# Fading images in and out with flash



## Tiansen (Jan 3, 2007)

Hello!

I have a simple Flash animation - fading in and out different images. I have done it with an Actionscript (changing alpha value). That worked ok only on new processors - on all others it eats 100% CPU. I then tried to do it with timeline (motion tween between 2 alpha values of picture). Now it is considerably better, but on CPUs lower than 2 GHz it still eats 100% CPU. Size of animation is 940x160. How can I do this fading correctly so that CPU will not have to do so much calculations?? Please help me!


----------



## Vanquished (Jun 16, 2006)

put the frame rate down?


----------



## Tiansen (Jan 3, 2007)

If I want to get less than 100% CPU utilization on Athlon XP 1800+ I must set FPS below 8. This is unacceptable obviously.


----------



## sfedder (Jul 18, 2007)

this sounds relatively simple and shouldn't take that much horsepower unless you have some other problem occurring. Do you have a link to this animation up somewhere or can you provide the actionscript code you are using to perform the animation? How many layers are being rendered other than the image - are all the images present at once, for example, onscreen or are you bringing in images dynamically - from external files or from the library? Also is the source resolution of the images the same as the resolution being displayed or are the images being scaled dynamically from, say, a larger size?


----------



## Tiansen (Jan 3, 2007)

You can find animations here (made with Flash CS3):

http://www.process.si/banner-slo-timeline2.fla (sample animation with timeline)
http://www.process.si/banner-slo.fla (whole animation with Actionscript)

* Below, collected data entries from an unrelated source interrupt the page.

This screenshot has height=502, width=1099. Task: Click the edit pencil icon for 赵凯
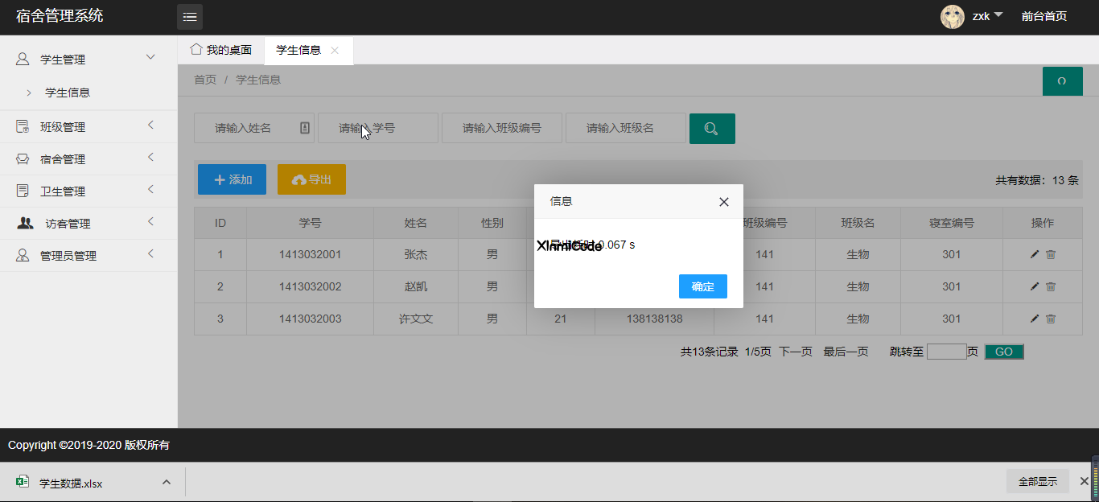(1034, 286)
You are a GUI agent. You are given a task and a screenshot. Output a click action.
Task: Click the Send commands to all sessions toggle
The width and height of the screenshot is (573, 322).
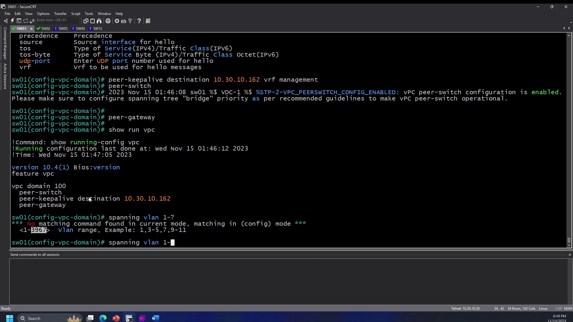click(x=35, y=255)
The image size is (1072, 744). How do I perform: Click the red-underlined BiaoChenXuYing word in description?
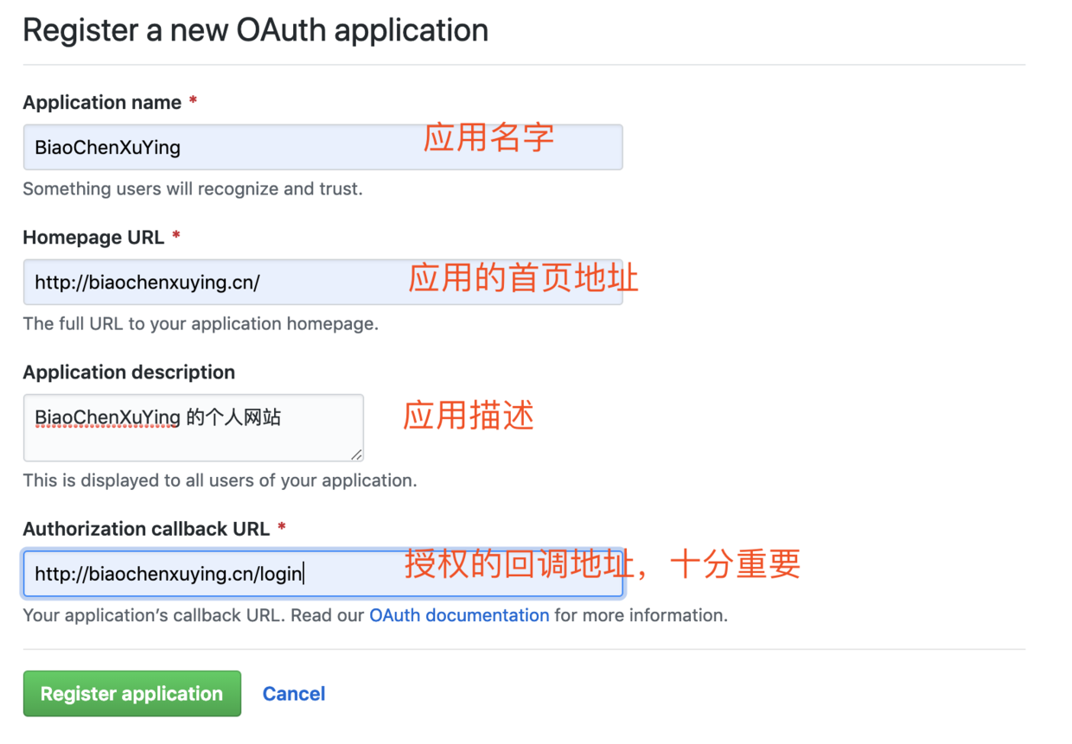tap(107, 418)
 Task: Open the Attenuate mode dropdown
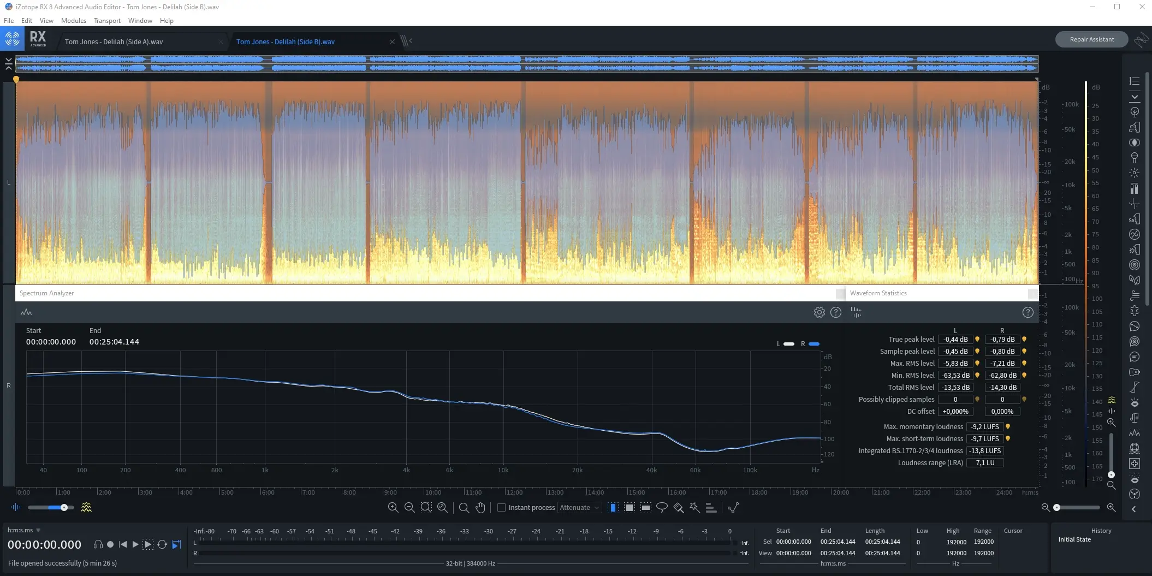(579, 507)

Timeline version is a little better, but still consumes way too much CPU.


----------



## Jack.Sparrow (Jan 22, 2007)

What if you put a shape over the top of the thing you're trying to fade in and out, and tween that using it's alpha value?


----------



## Tiansen (Jan 3, 2007)

Well, why is that better? If picture is below that shape, computer must still recalculate all pixels of image, when changing alpha of that shape.

Am I missing something?


----------



## Jack.Sparrow (Jan 22, 2007)

Tiansen said:


> Well, why is that better?


 :grin:

I don't know if it's any better, that's just the way I used to do it back in school and the school computers ran it without any issues ...


----------



## sfedder (Jul 18, 2007)

Well big problem with the actionscript is that you are using timer intervals to perform the fade rather than using onEnterFrame to determine the interval. The normal events have much less overhead than the method you are using. Also the method you are using is called much more often than is actually necessary for the frame rate being rendered. Also you have all of the images on the timeline at once and are varying the alphas on a set of stacked images which will cause Flash to have to process them all each time the frame is rendered (because they are physically present in the frame). Also the code is much more complicated than need be. Using a data array to feed a single generic fade sequence routine would result in very little code for this sequence.


----------



## sfedder (Jul 18, 2007)

This seems like a fairly straightforward animation sequence. Have you tried just doing this as a standard animation rather than resorting to unnecessary actionscript? The 2nd flash you posted just shows a single bitmap fade rather than what you are trying to accomplish. Also you have redundant background on some of the images that you would normally separate to reduce the banner size. Is there some reason you are doing this in Flash 5 vs. something from the current decade, lol? You would be better using vector shapes/fonts for some of the elements vs. bitmaps - much more efficient.


----------



## sfedder (Jul 18, 2007)

I ran the "slo-timeline2" animation on a P3-750Mhz cpu and it was only taking about 40% cpu so I donn't know where you are getting 100%cpu on a 2GHz box - perhaps there is something else wrong with the system causing the issue with a normal animation. If you have a complete timeline animation then perhaps it could be looked at for efficiencies.


----------



## Tiansen (Jan 3, 2007)

40% on P3-750 with timeline animation? Well, thats strange. On Athlon XP 1800+ it eats 100%. I tried on other computer with similar horsepower too, but results are similar. Are you running it at original size 940x160?

Yes, timeline animation is only one image fade, because fade operation is operation that causes issues. Although there is only one image on white background without actionscript, it IMHO eats too much CPU.


----------



## sfedder (Jul 18, 2007)

What version of Flash are you publishing with - I am publishing from Flash CS3 Pro - maybe that has something to do with it, although it doesn't make any difference if I publish it for Flash 5 player...

I agree that eating 100% cpu on an Athlon XP 1800+ would be ridiculous but I haven't had the same results. Of course I'm not running it on an Athlon but rather a Pentium (III), but that should not make a difference. The box I was running it on is an old server and does not even have a great graphics card. There must be something else strange about your box that it is eating that much CPU... If that were the case, 95% of the ad banners out there would do the same and there are often multiple many-layered banners running simultaneously on pages... I've been doing flash for many years and have done full-screen flash applications with numerous fades that do not take 100% horsepower. Normally if you are using bitmaps on large screen areas you should try to use lower than 30fps frame rates (normal is 12-15fps). Also I stand by the comments about using timers vs. frame events for animations - too much overhead to be doing timer callbacks that are not synchronized to the frame rate. You are (trying to) recalculate as much as 70-100 times per second at a frame rate that only supports 60fps (which is also set way too high for this type of animation - not necessary.


----------